'''
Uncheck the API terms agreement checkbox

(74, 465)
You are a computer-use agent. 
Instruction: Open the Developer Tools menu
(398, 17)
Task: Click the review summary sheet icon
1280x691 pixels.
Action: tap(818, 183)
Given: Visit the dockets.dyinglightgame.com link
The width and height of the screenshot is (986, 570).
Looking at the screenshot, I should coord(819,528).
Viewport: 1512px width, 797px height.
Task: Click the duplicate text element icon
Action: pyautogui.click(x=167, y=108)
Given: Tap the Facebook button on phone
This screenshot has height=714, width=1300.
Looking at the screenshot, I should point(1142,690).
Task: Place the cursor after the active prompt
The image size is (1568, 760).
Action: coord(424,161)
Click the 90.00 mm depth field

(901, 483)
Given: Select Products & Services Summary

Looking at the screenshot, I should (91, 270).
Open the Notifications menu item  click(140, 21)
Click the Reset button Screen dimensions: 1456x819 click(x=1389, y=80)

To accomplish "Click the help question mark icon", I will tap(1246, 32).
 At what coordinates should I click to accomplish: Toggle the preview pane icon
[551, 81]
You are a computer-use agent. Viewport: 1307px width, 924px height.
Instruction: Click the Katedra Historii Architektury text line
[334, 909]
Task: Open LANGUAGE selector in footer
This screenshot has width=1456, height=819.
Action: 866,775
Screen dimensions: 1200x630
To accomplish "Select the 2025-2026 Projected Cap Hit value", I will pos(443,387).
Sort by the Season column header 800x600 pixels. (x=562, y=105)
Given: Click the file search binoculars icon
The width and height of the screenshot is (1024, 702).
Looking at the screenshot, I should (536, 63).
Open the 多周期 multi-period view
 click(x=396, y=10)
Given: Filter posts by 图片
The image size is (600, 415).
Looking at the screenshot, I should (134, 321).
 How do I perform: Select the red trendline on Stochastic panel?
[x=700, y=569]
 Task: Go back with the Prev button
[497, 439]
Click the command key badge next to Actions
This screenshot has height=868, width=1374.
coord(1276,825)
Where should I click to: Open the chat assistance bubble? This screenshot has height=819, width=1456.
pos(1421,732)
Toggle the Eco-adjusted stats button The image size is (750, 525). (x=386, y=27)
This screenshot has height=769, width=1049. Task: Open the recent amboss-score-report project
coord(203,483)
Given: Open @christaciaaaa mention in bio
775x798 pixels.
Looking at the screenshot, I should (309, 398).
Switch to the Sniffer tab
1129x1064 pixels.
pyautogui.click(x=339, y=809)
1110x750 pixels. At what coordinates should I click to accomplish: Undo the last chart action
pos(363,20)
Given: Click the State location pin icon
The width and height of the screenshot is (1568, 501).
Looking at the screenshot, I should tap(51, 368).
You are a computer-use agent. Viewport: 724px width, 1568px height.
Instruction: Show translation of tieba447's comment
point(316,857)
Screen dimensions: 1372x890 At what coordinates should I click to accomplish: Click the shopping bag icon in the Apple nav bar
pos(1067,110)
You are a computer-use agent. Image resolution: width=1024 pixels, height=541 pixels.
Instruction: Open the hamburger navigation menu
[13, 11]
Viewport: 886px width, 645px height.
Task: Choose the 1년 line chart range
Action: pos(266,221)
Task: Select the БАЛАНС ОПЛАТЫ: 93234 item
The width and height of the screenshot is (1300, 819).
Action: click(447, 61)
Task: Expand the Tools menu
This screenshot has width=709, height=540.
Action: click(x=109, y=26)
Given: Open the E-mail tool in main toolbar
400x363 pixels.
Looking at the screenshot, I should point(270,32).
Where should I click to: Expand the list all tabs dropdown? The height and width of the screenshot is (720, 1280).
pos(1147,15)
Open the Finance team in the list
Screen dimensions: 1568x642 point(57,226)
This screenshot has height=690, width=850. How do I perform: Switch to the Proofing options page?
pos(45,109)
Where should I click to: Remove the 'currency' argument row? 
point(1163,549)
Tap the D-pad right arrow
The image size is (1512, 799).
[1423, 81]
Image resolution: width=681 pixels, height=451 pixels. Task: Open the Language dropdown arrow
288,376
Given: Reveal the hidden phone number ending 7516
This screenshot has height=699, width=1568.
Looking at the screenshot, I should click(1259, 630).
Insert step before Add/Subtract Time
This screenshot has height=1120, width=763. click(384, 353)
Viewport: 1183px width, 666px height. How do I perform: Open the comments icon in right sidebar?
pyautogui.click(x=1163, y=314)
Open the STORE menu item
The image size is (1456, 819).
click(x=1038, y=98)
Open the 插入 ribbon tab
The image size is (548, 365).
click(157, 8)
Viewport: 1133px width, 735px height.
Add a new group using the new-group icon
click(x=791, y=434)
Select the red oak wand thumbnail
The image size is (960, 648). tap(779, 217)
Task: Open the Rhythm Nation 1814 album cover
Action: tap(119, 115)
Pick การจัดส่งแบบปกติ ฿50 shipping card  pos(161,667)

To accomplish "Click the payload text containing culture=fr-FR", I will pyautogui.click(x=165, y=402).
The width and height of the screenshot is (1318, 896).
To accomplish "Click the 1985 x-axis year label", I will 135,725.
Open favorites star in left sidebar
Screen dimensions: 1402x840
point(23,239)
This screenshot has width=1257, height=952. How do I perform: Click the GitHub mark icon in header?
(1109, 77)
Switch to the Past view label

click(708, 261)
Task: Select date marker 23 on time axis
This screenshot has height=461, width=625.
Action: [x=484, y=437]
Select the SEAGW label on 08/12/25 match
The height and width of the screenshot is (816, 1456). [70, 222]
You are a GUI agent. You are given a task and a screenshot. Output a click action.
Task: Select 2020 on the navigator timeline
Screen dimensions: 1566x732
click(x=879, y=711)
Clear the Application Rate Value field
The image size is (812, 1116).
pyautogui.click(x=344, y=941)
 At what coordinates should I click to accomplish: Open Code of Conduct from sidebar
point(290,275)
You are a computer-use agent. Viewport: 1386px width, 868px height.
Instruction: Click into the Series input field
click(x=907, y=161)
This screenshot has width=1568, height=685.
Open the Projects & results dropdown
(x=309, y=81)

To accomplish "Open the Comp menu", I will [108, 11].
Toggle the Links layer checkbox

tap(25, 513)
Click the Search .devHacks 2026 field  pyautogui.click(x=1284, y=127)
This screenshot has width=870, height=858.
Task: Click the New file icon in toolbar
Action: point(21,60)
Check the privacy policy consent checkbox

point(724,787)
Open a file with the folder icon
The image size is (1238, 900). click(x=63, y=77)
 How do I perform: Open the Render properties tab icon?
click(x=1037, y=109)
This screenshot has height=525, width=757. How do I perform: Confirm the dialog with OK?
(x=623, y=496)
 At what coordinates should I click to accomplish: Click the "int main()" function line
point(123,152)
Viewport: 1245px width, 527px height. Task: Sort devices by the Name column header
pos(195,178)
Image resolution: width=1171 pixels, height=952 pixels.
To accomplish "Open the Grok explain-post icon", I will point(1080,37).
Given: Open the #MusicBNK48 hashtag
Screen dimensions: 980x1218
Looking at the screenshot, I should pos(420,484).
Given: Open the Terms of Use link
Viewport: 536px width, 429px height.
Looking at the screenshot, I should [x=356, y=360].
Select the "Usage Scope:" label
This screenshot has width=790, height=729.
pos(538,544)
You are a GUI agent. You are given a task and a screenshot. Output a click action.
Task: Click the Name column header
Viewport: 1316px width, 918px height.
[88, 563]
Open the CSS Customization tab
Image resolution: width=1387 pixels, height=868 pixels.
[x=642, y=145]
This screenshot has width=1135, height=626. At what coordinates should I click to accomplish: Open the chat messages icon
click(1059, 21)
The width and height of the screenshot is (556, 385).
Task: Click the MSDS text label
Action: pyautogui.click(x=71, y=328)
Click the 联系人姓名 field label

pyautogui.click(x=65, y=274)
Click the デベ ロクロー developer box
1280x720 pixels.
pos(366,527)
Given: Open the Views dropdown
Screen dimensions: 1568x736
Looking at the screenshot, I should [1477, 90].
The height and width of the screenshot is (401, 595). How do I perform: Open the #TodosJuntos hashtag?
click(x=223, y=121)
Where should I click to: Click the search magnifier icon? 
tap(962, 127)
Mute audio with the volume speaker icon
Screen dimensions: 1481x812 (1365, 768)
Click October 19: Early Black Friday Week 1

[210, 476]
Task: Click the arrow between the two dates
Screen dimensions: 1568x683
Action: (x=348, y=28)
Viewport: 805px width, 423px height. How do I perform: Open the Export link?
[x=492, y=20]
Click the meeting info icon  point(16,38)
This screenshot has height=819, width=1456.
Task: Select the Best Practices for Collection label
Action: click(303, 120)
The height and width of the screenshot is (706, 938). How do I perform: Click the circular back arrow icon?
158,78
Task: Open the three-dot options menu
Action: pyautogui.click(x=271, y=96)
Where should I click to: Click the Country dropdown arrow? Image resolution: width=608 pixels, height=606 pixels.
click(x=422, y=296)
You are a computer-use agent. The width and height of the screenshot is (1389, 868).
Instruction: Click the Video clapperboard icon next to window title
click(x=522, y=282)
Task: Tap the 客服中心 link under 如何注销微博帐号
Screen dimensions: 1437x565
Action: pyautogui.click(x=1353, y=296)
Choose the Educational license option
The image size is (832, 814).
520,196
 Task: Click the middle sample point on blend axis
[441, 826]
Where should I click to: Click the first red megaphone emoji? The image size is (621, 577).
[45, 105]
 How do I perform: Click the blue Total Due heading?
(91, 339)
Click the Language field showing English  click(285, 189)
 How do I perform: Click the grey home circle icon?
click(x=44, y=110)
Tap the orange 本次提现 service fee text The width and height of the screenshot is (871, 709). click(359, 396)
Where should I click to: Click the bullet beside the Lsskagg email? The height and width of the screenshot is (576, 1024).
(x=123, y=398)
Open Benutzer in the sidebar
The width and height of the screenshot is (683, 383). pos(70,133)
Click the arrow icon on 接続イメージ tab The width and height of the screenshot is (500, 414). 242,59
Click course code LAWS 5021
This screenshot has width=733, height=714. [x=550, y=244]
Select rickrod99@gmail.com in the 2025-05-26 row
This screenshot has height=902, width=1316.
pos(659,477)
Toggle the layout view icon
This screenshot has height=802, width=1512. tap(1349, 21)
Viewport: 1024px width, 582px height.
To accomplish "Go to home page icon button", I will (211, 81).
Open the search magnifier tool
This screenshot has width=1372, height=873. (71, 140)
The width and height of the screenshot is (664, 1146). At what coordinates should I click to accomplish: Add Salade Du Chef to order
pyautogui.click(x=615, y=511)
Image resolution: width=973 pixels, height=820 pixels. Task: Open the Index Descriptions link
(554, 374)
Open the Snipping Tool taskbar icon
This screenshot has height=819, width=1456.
'''
TASK DESCRIPTION:
Which Markdown table results when you give the listing above as two columns, Row and Line, starting at the line containing "Given: Reveal the" and stopping after the line containing "This screenshot has height=1120, width=763.", with blank lines omitted?

RESULT BELOW:
| Row | Line |
|---|---|
| 1 | Given: Reveal the hidden phone number ending 7516 |
| 2 | This screenshot has height=699, width=1568. |
| 3 | Looking at the screenshot, I should click(1259, 630). |
| 4 | Insert step before Add/Subtract Time |
| 5 | This screenshot has height=1120, width=763. click(384, 353) |